NHL, players’ association expected to continue negotiations on Tuesday


The NHL ended 2012 still in lockout mode, but negotiations between the league and the players’ association were expected to continue Tuesday in New York for a second straight day. After the sides met Monday, Commissioner Gary Bettman affirmed Jan. 19 as the start for a schedule of no fewer than 48 games if a collective bargaining agreement can be reached in time.

A delegation of players and NHLPA executives went to the league’s Manhattan offices with their response to a nearly 300-page proposal the league made Thursday. Bettman called the union’s response “a comprehensive one,” and said NHL negotiators would analyze it Monday evening.

“We’re anticipating getting back together” on Tuesday, Bettman told reporters outside his office, his voice nearly drowned out by the sounds of horns and pre-New Year’s Eve revelry.

“This was an opportunity for the players’ association to highlight the areas that they thought we should focus on based on their response, and that’s something that we’ve now got to look at closely, in addition to the myriad of other issues.”

NHLPA Executive Director Donald Fehr said his group would remain in New York to resume talks Tuesday.
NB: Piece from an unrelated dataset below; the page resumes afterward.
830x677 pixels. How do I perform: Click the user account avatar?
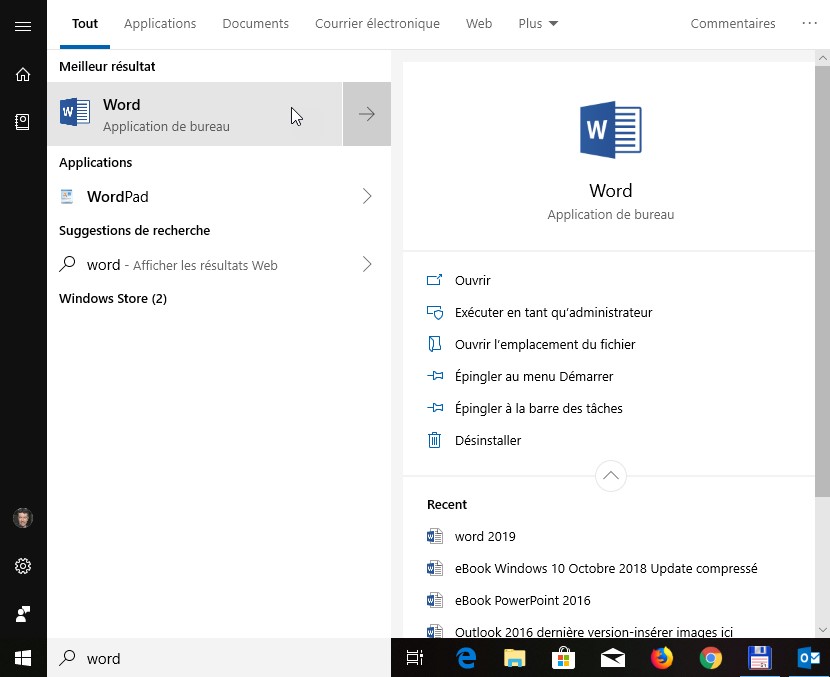point(22,518)
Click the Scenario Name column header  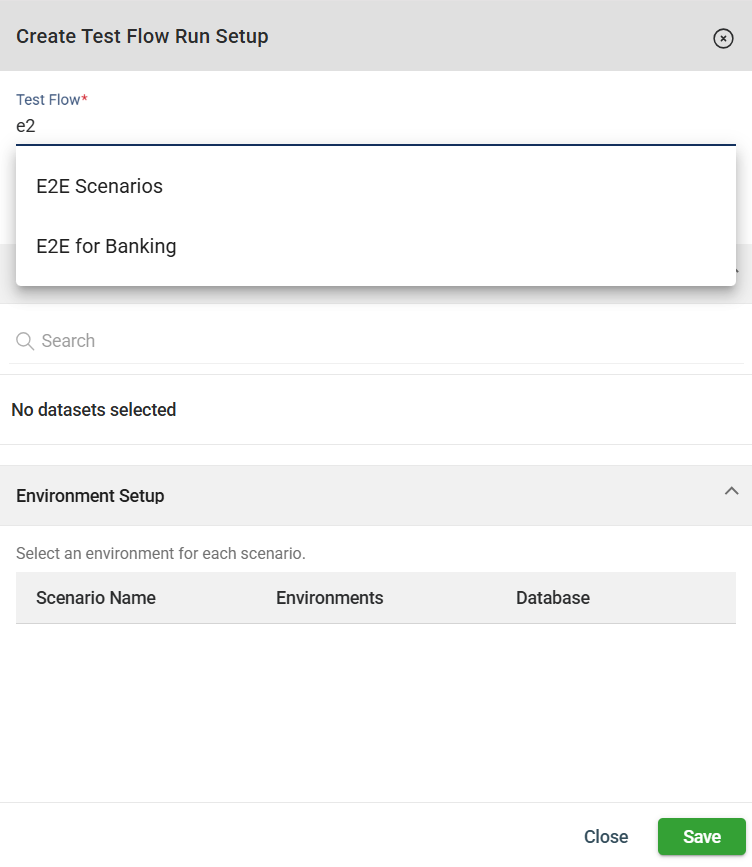tap(96, 598)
He also said the union had made some movement toward the league’s position but did not specify the nature of that movement.

Fehr declined to say whether he believes the sides found more common ground Monday. “The purpose of the discussion was for us to respond and for them to ask a couple of questions and for us to explain a number of points we made,” he said.
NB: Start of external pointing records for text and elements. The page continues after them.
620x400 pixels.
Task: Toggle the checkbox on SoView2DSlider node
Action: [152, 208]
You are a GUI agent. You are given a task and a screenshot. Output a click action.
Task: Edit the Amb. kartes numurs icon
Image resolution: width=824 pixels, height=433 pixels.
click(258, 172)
The NHL’s last proposal bent toward the players’ stance in such areas as contract lengths (six years, with a seven-year exception for teams re-signing free agents) and establishing a maximum year-to-year variance within a contract at 10%, up from 5%. However, players contend the NHL’s proposed $60-million salary cap for 2013-14 is too low and they want a limit on escrow payments. Players have also opposed the NHL’s proposed 10-year term for the new labor deal, instead seeking a maximum of eight years.